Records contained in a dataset
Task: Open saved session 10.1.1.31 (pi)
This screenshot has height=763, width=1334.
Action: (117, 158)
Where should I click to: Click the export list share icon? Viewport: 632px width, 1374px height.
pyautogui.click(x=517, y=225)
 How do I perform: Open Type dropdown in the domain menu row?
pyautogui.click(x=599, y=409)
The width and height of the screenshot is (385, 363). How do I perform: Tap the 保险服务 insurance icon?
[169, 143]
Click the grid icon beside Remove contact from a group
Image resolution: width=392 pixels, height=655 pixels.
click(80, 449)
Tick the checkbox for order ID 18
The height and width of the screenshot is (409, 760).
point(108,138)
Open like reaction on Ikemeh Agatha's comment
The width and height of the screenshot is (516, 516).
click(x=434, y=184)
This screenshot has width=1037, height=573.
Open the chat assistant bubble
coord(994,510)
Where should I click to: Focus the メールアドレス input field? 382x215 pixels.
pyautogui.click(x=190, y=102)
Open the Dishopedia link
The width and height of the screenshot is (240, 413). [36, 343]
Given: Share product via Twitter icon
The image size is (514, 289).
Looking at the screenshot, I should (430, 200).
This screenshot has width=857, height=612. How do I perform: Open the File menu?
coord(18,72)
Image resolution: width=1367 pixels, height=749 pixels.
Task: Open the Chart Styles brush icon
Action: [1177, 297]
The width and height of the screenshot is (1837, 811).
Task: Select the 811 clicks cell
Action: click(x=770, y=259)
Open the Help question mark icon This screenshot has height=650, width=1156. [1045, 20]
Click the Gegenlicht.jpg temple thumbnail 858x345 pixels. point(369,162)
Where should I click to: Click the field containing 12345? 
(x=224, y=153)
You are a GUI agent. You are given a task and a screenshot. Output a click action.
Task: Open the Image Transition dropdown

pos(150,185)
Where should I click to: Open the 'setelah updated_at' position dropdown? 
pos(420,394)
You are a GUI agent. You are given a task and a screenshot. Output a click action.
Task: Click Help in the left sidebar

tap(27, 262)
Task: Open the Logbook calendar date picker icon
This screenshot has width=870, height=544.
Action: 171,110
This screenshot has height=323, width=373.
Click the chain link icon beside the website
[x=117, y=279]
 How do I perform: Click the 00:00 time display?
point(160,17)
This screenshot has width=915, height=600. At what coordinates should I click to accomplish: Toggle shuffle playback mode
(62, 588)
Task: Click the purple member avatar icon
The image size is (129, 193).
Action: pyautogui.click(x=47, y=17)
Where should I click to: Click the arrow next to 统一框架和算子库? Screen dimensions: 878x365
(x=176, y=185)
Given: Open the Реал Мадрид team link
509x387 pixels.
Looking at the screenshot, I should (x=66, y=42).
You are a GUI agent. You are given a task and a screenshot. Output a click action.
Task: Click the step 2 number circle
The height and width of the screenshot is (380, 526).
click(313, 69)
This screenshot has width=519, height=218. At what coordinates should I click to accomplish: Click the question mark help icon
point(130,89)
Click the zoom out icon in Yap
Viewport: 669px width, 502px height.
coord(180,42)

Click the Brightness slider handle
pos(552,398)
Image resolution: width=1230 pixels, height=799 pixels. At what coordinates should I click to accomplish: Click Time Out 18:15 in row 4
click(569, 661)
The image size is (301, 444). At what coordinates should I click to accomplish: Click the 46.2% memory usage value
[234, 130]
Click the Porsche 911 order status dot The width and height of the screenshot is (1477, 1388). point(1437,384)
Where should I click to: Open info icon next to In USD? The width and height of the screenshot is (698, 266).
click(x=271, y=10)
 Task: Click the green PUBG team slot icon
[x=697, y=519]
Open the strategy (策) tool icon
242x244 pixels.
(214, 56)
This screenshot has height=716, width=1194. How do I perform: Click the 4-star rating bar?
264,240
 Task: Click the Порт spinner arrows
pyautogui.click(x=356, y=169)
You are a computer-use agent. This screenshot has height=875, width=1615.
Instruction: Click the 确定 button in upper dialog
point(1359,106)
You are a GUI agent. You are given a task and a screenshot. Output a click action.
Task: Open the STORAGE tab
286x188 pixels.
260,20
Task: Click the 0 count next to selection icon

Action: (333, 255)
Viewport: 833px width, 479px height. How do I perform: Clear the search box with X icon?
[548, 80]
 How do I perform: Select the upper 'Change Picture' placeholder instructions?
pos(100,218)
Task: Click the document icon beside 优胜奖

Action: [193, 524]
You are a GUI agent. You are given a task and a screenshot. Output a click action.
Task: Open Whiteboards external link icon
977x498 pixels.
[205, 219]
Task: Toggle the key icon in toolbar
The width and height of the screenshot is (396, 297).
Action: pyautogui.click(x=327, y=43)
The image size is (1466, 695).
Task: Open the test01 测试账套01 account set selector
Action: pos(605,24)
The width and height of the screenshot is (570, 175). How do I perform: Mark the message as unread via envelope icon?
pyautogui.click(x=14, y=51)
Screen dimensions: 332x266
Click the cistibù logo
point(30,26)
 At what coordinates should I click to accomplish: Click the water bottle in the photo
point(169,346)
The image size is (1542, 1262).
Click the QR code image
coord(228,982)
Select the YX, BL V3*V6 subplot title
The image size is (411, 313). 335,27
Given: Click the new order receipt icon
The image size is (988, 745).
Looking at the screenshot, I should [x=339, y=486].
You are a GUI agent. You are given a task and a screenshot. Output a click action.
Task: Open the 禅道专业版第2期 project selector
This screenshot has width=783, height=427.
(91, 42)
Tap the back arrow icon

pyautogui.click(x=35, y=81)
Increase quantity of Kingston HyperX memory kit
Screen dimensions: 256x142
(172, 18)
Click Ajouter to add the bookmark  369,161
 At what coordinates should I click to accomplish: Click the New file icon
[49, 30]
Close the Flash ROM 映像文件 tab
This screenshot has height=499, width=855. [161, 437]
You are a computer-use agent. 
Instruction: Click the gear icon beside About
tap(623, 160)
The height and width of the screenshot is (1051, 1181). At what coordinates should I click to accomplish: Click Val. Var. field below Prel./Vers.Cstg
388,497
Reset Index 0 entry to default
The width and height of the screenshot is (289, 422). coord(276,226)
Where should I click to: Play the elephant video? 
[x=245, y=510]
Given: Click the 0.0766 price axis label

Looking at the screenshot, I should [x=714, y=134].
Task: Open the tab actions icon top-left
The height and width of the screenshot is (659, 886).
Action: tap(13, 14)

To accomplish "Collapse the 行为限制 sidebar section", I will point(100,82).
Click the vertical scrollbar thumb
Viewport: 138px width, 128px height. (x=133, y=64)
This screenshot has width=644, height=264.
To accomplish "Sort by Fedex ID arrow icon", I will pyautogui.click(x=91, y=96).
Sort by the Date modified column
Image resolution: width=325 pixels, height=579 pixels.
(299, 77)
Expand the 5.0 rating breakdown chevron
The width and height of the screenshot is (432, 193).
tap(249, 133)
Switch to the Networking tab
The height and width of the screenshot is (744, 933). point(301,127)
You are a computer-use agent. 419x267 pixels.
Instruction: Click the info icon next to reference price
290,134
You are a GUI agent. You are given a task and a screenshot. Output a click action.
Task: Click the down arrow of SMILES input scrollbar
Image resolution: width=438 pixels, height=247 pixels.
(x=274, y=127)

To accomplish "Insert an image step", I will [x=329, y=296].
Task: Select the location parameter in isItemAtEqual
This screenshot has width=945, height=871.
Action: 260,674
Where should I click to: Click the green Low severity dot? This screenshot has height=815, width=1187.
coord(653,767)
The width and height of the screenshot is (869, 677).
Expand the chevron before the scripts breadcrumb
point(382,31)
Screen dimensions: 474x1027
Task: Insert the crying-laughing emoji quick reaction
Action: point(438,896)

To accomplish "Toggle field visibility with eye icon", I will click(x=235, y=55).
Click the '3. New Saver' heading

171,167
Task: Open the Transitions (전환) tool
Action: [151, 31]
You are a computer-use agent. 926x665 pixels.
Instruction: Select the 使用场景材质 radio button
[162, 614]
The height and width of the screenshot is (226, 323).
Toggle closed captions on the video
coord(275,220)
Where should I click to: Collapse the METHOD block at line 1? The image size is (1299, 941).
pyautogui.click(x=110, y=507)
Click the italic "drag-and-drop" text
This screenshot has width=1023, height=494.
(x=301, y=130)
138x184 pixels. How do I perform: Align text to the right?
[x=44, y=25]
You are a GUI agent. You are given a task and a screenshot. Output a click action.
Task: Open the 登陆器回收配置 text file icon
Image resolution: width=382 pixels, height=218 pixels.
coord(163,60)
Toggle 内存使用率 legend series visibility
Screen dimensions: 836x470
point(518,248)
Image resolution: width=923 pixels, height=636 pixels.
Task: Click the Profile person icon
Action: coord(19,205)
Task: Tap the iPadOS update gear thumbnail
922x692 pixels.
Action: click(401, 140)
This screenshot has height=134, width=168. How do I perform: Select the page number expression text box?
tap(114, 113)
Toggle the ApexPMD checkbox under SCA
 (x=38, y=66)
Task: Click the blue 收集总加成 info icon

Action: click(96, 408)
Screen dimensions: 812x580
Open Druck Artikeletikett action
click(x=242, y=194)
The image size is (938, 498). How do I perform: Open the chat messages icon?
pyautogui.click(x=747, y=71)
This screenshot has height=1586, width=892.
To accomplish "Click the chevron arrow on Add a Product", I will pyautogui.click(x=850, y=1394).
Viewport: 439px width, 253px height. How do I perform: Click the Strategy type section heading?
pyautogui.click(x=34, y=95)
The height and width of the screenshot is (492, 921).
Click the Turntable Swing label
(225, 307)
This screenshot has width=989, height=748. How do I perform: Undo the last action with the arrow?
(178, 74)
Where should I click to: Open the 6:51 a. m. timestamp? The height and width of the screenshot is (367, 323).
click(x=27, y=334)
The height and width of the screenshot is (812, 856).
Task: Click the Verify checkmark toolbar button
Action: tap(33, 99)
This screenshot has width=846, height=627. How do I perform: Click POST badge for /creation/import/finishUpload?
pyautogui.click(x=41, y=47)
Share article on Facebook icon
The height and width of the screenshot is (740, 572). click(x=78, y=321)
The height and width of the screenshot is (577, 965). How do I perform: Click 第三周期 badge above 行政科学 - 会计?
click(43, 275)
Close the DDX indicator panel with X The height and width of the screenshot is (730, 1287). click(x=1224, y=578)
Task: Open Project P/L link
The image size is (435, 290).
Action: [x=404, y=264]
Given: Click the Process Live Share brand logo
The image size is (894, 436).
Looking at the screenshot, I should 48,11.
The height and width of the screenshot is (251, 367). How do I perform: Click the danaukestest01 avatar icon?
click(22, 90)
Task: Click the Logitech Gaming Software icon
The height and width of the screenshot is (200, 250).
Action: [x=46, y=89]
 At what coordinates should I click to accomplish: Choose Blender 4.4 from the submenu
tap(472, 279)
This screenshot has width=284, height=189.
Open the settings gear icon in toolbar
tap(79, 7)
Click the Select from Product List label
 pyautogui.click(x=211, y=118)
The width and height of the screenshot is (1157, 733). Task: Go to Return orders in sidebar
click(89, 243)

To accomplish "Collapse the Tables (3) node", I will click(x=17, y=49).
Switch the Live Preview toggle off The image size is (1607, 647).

• _EXERCISE_
Copy out each line of the data above, exactly, if it lies between the line holding "Where should I click to: Click the export" and the line holding "Click the grid", inclusive; copy no other line.

• _ANSWER TO THE PROBLEM_
Where should I click to: Click the export list share icon? Viewport: 632px width, 1374px height.
pyautogui.click(x=517, y=225)
 How do I perform: Open Type dropdown in the domain menu row?
pyautogui.click(x=599, y=409)
The width and height of the screenshot is (385, 363). How do I perform: Tap the 保险服务 insurance icon?
[169, 143]
Click the grid icon beside Remove contact from a group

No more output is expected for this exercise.